“How to Add Creativity to the Organisation” was the title of a workshop held on Tuesday as part of the “Less Thinking, More Creativity” Tony Buzan conference held in Cairo.
The framework of the workshop focused on the concept of “winning through creativity and innovation”.
Ramon Vullings, the presenter for the session asserted that creativity needs “enough time and a little playfulness”.
Vullings confirmed that a balance must be obtained between the generation of a new idea and the selection of an idea using what he called a “force-field analysis”.
The force field analysis was pioneered by the German-American psychologist Kurt Lewin. It provides a framework for looking at the factors or forces which influence situations, particularly social events, dividing them into ‘helping forces’, which can help achieve a goal, and ‘blocking forces’ which can inhibit progress or hinder a goal.

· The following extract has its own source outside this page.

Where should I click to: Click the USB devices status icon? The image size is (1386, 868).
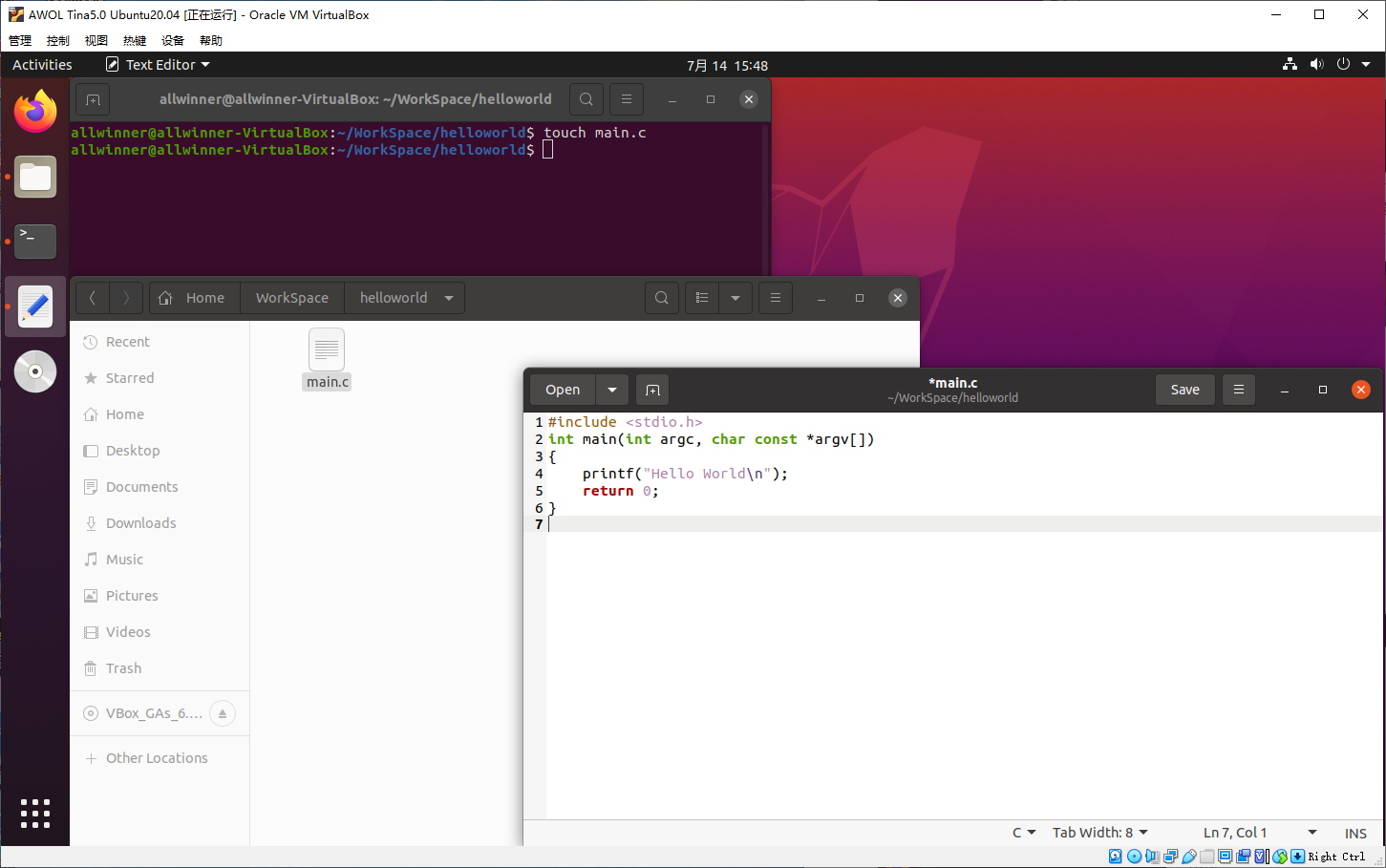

He said any activity can become creative “when the doer cares about doing it right and better”, and that it was important to reduce risk aversion related with beginning and following through on tasks “because the ability to let go is just as important as being able to generate new ideas”.
Using the force field analysis, ideas can be scattered on a two-dimensional graph, with the horizontal x-axis representing the originality of the idea, and the vertical y-axis, the possibility of achieving it.
Ideas can then be divided into three colour-coded categories, with blue representing ‘now ideas’, which are the ideas that are currently feasible; red representing the ‘wow ideas’, which are the innovative ideas; yellow representing the ‘how ideas’ which “raise challenges and stimulate imagination”; and red representing the ‘tomorrow ideas’ which are “the ideas of the future”.
The internationally renowned trainer differentiated between risk and recklessness, defining risk as “calculated”, and “recklessness as “a risk with a high probability of going wrong”.
He also praised the value of mistakes in aiding creativity and invention. “There are many kinds of mistakes,” he said. “Preventable, complexity related and intelligent; complexity-related systems emanate from complex systems like the million-line code programme; intelligent mistake come from test and experiment.”
To illustrate the latter, Vullings cited what he called a “Nearling”.
“A ‘nearling’ is something new that you did with the right intention, but which has not yet led to the right result,” he explained. “Until this moment there was no right English word for this phenomenon; there is the word ‘failure’, yet that sounded negative.
“You can recognise a nearling when you look back at what you did,” he said. “You can always learn from a nearling.”
The concept of the nearling, he continued, “fills a gap in the international innovation language”.
Vullings added: “You can be proud of a nearling, because you started an initiative; you may have moved others, maybe it led to something that was successful; you need many nearlings for a few successes.”
To illustrate examples, Vullings mentioned the top ten simple mistakes in history, one of which lead to the creation of artificial sweetner: “The scientist working on an anti-fever medication put his cigarette down in the powder and discovered the sweet taste of the resulting substance.”
“Sometimes bad decisions make great stories,” he said. “So we have to replace fear of the unknown with curiosity.”
Vullings concluded that “creativity without vision can be disastrous while creativity multiplied by vision equals impact”.